**Exercise**: Your job is to copy all the entries precisely as they stand.
[Exercise data Boundary: Start]
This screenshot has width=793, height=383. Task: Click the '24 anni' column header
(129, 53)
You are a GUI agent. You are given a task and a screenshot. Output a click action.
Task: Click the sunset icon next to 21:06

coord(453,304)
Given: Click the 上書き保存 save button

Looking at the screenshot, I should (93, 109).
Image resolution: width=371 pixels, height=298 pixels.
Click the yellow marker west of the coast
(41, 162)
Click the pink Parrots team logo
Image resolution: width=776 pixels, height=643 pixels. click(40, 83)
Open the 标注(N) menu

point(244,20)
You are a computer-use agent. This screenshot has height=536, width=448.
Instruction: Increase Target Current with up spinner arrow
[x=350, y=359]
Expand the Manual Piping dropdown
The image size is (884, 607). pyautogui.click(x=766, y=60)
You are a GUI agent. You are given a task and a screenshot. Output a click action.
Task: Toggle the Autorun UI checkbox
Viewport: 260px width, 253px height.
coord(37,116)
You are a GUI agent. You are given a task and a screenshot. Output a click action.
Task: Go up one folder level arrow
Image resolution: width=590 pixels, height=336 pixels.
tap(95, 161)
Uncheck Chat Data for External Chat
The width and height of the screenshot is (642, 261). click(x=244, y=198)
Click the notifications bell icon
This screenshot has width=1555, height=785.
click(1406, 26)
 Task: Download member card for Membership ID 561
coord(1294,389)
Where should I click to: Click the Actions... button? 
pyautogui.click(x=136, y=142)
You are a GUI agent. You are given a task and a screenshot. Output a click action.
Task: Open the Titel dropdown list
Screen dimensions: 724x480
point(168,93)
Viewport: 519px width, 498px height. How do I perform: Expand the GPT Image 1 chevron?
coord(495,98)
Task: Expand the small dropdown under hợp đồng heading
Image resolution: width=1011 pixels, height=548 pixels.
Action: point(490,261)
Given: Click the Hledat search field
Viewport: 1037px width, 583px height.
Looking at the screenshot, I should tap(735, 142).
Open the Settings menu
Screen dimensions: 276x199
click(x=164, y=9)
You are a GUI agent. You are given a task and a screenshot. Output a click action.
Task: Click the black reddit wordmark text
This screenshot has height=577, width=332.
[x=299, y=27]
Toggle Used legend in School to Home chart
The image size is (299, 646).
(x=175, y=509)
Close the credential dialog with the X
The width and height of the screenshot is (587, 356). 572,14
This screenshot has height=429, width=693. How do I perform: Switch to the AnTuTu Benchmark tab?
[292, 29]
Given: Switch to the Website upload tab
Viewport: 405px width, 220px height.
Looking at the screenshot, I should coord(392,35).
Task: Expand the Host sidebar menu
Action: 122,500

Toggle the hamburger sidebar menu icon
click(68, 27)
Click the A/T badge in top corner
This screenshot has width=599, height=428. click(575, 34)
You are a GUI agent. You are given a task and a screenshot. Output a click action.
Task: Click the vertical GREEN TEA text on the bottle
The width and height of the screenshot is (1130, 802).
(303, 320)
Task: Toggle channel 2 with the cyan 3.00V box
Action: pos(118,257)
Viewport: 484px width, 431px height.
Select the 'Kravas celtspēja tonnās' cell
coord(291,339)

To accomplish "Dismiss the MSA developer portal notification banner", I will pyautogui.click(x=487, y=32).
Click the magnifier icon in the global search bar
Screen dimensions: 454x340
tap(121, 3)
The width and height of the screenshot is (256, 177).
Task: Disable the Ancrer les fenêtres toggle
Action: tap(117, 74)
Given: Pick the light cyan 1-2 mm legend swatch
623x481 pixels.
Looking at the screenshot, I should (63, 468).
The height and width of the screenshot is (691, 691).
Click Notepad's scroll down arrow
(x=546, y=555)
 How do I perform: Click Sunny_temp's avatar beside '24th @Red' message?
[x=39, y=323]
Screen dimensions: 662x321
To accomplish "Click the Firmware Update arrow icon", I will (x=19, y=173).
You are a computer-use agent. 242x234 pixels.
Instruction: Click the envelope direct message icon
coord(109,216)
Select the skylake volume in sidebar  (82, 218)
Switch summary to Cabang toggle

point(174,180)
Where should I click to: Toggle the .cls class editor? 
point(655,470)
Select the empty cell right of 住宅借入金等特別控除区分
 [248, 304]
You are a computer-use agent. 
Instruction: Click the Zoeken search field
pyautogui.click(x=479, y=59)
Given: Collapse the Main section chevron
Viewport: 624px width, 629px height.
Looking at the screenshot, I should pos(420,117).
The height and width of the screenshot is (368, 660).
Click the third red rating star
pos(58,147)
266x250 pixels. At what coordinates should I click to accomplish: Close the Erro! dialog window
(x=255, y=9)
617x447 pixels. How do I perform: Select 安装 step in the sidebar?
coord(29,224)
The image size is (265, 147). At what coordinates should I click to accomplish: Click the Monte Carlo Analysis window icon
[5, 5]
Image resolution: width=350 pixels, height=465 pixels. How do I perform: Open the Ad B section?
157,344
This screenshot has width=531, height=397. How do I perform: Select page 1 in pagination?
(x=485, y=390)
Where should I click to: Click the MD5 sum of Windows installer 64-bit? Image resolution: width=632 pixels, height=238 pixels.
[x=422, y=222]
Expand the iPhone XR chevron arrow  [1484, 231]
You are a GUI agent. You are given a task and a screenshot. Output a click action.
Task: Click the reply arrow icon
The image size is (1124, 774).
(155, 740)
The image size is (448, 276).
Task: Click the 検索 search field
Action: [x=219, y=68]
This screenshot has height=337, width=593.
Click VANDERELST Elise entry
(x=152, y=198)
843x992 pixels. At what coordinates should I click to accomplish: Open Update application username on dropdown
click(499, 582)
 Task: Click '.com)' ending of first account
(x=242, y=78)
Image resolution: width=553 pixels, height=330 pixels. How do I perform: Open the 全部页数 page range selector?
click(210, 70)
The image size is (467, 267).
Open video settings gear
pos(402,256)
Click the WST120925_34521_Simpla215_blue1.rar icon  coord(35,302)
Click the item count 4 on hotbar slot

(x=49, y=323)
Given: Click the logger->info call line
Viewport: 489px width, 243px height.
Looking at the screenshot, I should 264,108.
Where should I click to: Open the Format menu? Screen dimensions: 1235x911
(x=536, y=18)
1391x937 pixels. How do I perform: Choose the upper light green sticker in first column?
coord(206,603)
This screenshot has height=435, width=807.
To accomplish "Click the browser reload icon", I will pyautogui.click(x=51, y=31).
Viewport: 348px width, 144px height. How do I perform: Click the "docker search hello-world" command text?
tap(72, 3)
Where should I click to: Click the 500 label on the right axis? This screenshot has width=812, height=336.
[Exercise data Boundary: End]
**Result of this task**:
This screenshot has width=793, height=383. Task: Click the '24 anni' column header
(129, 53)
You are a GUI agent. You are given a task and a screenshot. Output a click action.
Task: Click the sunset icon next to 21:06

coord(453,304)
Given: Click the 上書き保存 save button

Looking at the screenshot, I should (93, 109).
Image resolution: width=371 pixels, height=298 pixels.
Click the yellow marker west of the coast
(41, 162)
Click the pink Parrots team logo
Image resolution: width=776 pixels, height=643 pixels. click(40, 83)
Open the 标注(N) menu

point(244,20)
You are a computer-use agent. This screenshot has height=536, width=448.
Instruction: Increase Target Current with up spinner arrow
[x=350, y=359]
Expand the Manual Piping dropdown
The image size is (884, 607). pyautogui.click(x=766, y=60)
You are a GUI agent. You are given a task and a screenshot. Output a click action.
Task: Toggle the Autorun UI checkbox
Viewport: 260px width, 253px height.
coord(37,116)
You are a GUI agent. You are given a task and a screenshot. Output a click action.
Task: Go up one folder level arrow
Image resolution: width=590 pixels, height=336 pixels.
tap(95, 161)
Uncheck Chat Data for External Chat
The width and height of the screenshot is (642, 261). click(x=244, y=198)
Click the notifications bell icon
This screenshot has width=1555, height=785.
click(1406, 26)
 Task: Download member card for Membership ID 561
coord(1294,389)
Where should I click to: Click the Actions... button? 
pyautogui.click(x=136, y=142)
You are a GUI agent. You are given a task and a screenshot. Output a click action.
Task: Open the Titel dropdown list
Screen dimensions: 724x480
point(168,93)
Viewport: 519px width, 498px height. How do I perform: Expand the GPT Image 1 chevron?
coord(495,98)
Task: Expand the small dropdown under hợp đồng heading
Image resolution: width=1011 pixels, height=548 pixels.
Action: point(490,261)
Given: Click the Hledat search field
Viewport: 1037px width, 583px height.
Looking at the screenshot, I should tap(735, 142).
Open the Settings menu
Screen dimensions: 276x199
click(x=164, y=9)
You are a GUI agent. You are given a task and a screenshot. Output a click action.
Task: Click the black reddit wordmark text
This screenshot has height=577, width=332.
[x=299, y=27]
Toggle Used legend in School to Home chart
The image size is (299, 646).
(x=175, y=509)
Close the credential dialog with the X
The width and height of the screenshot is (587, 356). 572,14
This screenshot has height=429, width=693. How do I perform: Switch to the AnTuTu Benchmark tab?
[292, 29]
Given: Switch to the Website upload tab
Viewport: 405px width, 220px height.
Looking at the screenshot, I should coord(392,35).
Task: Expand the Host sidebar menu
Action: 122,500

Toggle the hamburger sidebar menu icon
click(68, 27)
Click the A/T badge in top corner
This screenshot has width=599, height=428. click(575, 34)
You are a GUI agent. You are given a task and a screenshot. Output a click action.
Task: Click the vertical GREEN TEA text on the bottle
The width and height of the screenshot is (1130, 802).
(303, 320)
Task: Toggle channel 2 with the cyan 3.00V box
Action: pos(118,257)
Viewport: 484px width, 431px height.
Select the 'Kravas celtspēja tonnās' cell
coord(291,339)

To accomplish "Dismiss the MSA developer portal notification banner", I will pyautogui.click(x=487, y=32).
Click the magnifier icon in the global search bar
Screen dimensions: 454x340
tap(121, 3)
The width and height of the screenshot is (256, 177).
Task: Disable the Ancrer les fenêtres toggle
Action: tap(117, 74)
Given: Pick the light cyan 1-2 mm legend swatch
623x481 pixels.
Looking at the screenshot, I should (63, 468).
The height and width of the screenshot is (691, 691).
Click Notepad's scroll down arrow
(x=546, y=555)
 How do I perform: Click Sunny_temp's avatar beside '24th @Red' message?
[x=39, y=323]
Screen dimensions: 662x321
To accomplish "Click the Firmware Update arrow icon", I will (x=19, y=173).
You are a computer-use agent. 242x234 pixels.
Instruction: Click the envelope direct message icon
coord(109,216)
Select the skylake volume in sidebar  (82, 218)
Switch summary to Cabang toggle

point(174,180)
Where should I click to: Toggle the .cls class editor? 
point(655,470)
Select the empty cell right of 住宅借入金等特別控除区分
 [248, 304]
You are a computer-use agent. 
Instruction: Click the Zoeken search field
pyautogui.click(x=479, y=59)
Given: Collapse the Main section chevron
Viewport: 624px width, 629px height.
Looking at the screenshot, I should pos(420,117).
The height and width of the screenshot is (368, 660).
Click the third red rating star
pos(58,147)
266x250 pixels. At what coordinates should I click to accomplish: Close the Erro! dialog window
(x=255, y=9)
617x447 pixels. How do I perform: Select 安装 step in the sidebar?
coord(29,224)
The image size is (265, 147). At what coordinates should I click to accomplish: Click the Monte Carlo Analysis window icon
[5, 5]
Image resolution: width=350 pixels, height=465 pixels. How do I perform: Open the Ad B section?
157,344
This screenshot has width=531, height=397. How do I perform: Select page 1 in pagination?
(x=485, y=390)
Where should I click to: Click the MD5 sum of Windows installer 64-bit? Image resolution: width=632 pixels, height=238 pixels.
[x=422, y=222]
Expand the iPhone XR chevron arrow  [1484, 231]
You are a GUI agent. You are given a task and a screenshot. Output a click action.
Task: Click the reply arrow icon
The image size is (1124, 774).
(155, 740)
The image size is (448, 276).
Task: Click the 検索 search field
Action: [x=219, y=68]
This screenshot has height=337, width=593.
Click VANDERELST Elise entry
(x=152, y=198)
843x992 pixels. At what coordinates should I click to accomplish: Open Update application username on dropdown
click(499, 582)
 Task: Click '.com)' ending of first account
(x=242, y=78)
Image resolution: width=553 pixels, height=330 pixels. How do I perform: Open the 全部页数 page range selector?
click(210, 70)
The image size is (467, 267).
Open video settings gear
pos(402,256)
Click the WST120925_34521_Simpla215_blue1.rar icon  coord(35,302)
Click the item count 4 on hotbar slot

(x=49, y=323)
Given: Click the logger->info call line
Viewport: 489px width, 243px height.
Looking at the screenshot, I should 264,108.
Where should I click to: Open the Format menu? Screen dimensions: 1235x911
(x=536, y=18)
1391x937 pixels. How do I perform: Choose the upper light green sticker in first column?
coord(206,603)
This screenshot has height=435, width=807.
To accomplish "Click the browser reload icon", I will pyautogui.click(x=51, y=31).
Viewport: 348px width, 144px height. How do I perform: Click the "docker search hello-world" command text?
tap(72, 3)
Where should I click to: Click the 500 label on the right axis? This screenshot has width=812, height=336.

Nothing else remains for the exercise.